Ladder installation at a 45° diagonal across 2x8 floor joists is supported by 2x18 box beams, a first-ever feat of cleverness.

I imagine a 150 sq ft work room 8' tall from the new flooring level, at the attic space with greatest headroom. The space might be a wood shop or music room, conditioned or not. An attic has congenial temperature a portion of most days of the year.

With dispersed insulation,  fbare is zero. One bag of R21 insulation, 89 sq ft, 89/2315 = 4% of the floor, is placed over the master bedroom loft ceiling. 5% of the floor at eaves is insulated to R30 with pushed loose fill. The remaining loose fill is 3" to 4" deep everywhere else, called R11.

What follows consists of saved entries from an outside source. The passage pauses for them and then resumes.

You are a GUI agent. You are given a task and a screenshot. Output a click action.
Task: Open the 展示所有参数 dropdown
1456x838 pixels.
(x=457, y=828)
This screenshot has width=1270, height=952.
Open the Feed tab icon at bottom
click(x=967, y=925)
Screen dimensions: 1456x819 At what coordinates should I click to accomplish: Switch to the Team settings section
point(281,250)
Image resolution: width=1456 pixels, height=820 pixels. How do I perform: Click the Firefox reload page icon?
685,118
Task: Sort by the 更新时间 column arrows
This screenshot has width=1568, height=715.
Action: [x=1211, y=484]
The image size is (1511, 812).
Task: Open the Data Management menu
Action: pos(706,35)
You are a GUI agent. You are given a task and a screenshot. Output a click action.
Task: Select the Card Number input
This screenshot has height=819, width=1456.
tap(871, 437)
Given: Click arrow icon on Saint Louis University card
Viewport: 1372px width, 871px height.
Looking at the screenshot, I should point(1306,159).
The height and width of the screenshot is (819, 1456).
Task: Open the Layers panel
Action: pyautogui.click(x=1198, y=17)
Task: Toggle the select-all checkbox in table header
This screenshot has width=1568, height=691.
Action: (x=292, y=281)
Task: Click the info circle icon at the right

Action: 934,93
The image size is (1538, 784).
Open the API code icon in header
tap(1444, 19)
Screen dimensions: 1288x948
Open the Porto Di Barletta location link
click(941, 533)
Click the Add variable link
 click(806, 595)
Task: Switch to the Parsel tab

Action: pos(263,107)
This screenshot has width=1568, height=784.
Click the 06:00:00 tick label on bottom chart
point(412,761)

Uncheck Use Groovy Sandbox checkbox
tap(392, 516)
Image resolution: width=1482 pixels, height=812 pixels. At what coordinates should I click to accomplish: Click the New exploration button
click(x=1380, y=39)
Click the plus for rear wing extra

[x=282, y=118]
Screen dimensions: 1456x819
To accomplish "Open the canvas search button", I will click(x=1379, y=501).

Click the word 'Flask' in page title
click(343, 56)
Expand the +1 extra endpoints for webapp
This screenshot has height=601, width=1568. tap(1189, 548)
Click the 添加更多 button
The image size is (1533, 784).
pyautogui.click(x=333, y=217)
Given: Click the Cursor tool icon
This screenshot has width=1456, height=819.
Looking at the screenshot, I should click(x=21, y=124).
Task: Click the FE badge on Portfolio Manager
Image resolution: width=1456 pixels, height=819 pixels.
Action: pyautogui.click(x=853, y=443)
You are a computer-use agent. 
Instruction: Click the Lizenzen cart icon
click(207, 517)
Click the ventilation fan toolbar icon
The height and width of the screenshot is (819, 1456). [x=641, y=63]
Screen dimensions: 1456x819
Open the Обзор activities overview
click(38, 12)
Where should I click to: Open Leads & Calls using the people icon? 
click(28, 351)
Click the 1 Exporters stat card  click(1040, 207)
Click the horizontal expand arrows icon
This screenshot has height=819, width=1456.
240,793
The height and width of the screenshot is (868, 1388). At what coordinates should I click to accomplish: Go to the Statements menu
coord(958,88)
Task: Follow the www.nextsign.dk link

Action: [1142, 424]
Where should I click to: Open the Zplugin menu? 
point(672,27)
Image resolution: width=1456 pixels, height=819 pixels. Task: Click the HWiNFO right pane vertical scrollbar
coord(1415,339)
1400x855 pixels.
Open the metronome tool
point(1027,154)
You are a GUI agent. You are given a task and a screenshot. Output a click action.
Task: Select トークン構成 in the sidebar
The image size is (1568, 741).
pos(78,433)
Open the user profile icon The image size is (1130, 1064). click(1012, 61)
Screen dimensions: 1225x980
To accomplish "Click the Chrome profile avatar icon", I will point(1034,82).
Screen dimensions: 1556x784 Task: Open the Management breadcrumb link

1/(Reff + 3) = 0.06/9.8 + .04/24 + .05/33 + 0.85/14

In the now-accessible attic:
Reff = 11.

This is the same as-found, not diminished. Where this condition must exist for some time, my churn of insulation beyond just creating safe attic access, has not hurt my customer. This finding is very important to me. I hope you agree with my math. Distributing insulation to eliminate bare areas is smart, even where found unstable loose fill insulation is collapsed in the churning.

Find then:
Perfect, fullest placement of insulation is absolutely required in weatherization. Perfect full-filling coverage is far more important than insulation depth or available thickness. Where insulation has been placed carelessly, do not hesitate to trample insulation if necessary, to perfect the installation. Never delegate placement of insulation to be done without caring, in haste. The value of insulation placement is proportional to time spent.

Back to that now-disposed gage then. Don't believe it, even where it reads correctly in perhaps revealing fraud. Diligent work is harder to gage.